Pemimpin Ideal, Bukan Bual-Bual!
Memasuki masa pemilu seperti saat ini, tentu semua hal menjadi terasa sangat politik sekali. Soal wakil rakyat dan kepemimpinan, gagasan-gagasan, relawan dan buzzer yang bermunculan, hingga spanduk-spanduk yang bertebaran di jalan. Belum lagi soal pedagang ayam geprek yang mensiasati tidak ada kembalian lalu ditukar dengan saos sachetan. Soal semua ini, tentu rakyat yang menjadi korban: bingung nggak karuan!
Dalam kontestasi politik seperti ini, apapun menjadi harus semarak dan hingar bingar. Mungkin juga tertuntut dan terpaksa harus memilih para wakil rakyat yang rakyatnya sendiri tidak begitu kenal dengan wakilnya. Bukan apa, ini soal nasib ke depan!
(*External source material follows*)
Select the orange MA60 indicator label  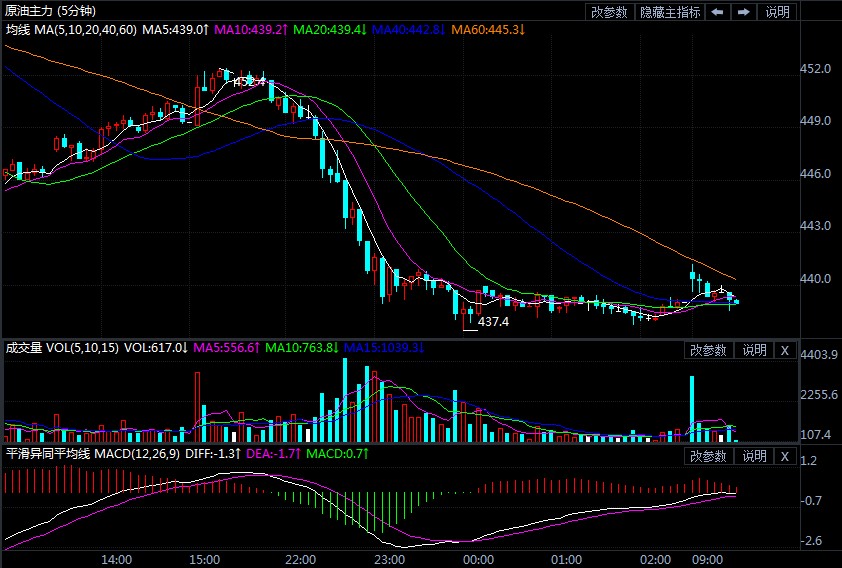tap(487, 30)
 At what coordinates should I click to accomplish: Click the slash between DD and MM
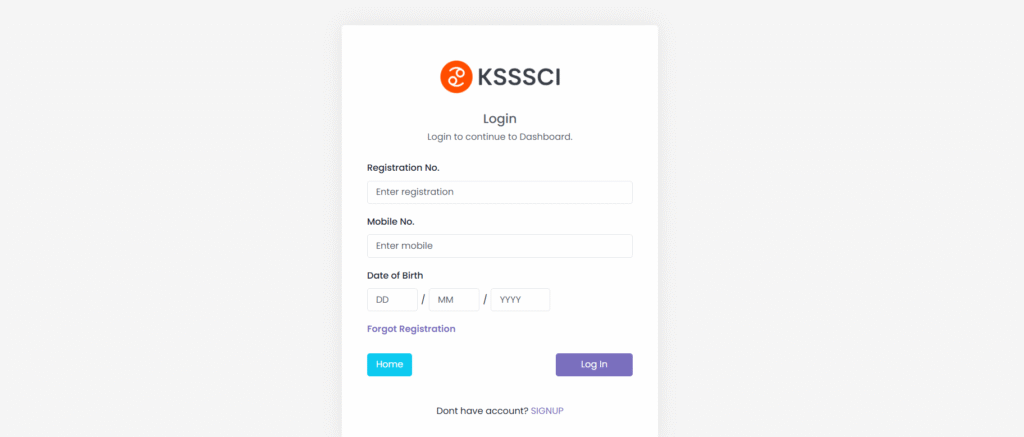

Mungkin kita akan bahas satu saja, terlebih dahulu: pemimpin.
Dan jawaban yang kita cari atas peliknya segala kebingungan ini adalah kriteria pemimpin yag ideal. Meskipun hal ini terkesan abstrak, karena ideal menurut setiap orang pasti berbeda. Ideal itu relatif.
Tapi, sebagaimana kita menilai suatu kebaikan, pasti ada suara mayoritas di balik kata relatif itu sendiri. Termasuk soal kriteria pemimpin yang ideal ini.
Mengenai hal ini, mungkin kita bisa mengambil pandangan dari Syekh Musthofa al-Gholayini, sebagai salah satu Ulama sekaligus Jurnalis pada zamannya yang tidak perlu diragukan lagi argumentatifnya. Dalam kitabnya, Idhotunnasyi’in, beliau berpendapat:
ولا يكون الرئيس رئيسا حقا حتى تتوفر فيه شروط الرئاسة من العقل والعلم والصحة الوجدان والمرؤة والشهامة وطهارة السريرة وحسن السيرة والكرم والبذل الجم في سبيل إحياء الأمة ونشر العلم في ربوعها
“Pemimpin belum bisa dianggap sebagai pemimpin sejati (ideal), kecuali dia telah memenuhi syarat-syarat kepemimpinan, yakni berpikiran cerdas, berwawasan luas, baik pendapatnya, bisa mengendalikan diri, perkasa, bersih dan tulus hatinya, baik perilakunya, dermawan, banyak memberikan bantuan keuangan demi kesejahteraan umat dan giat menyebarkan ilmu pengetahuan ke seluruh pelosok tempat tinggal umat.”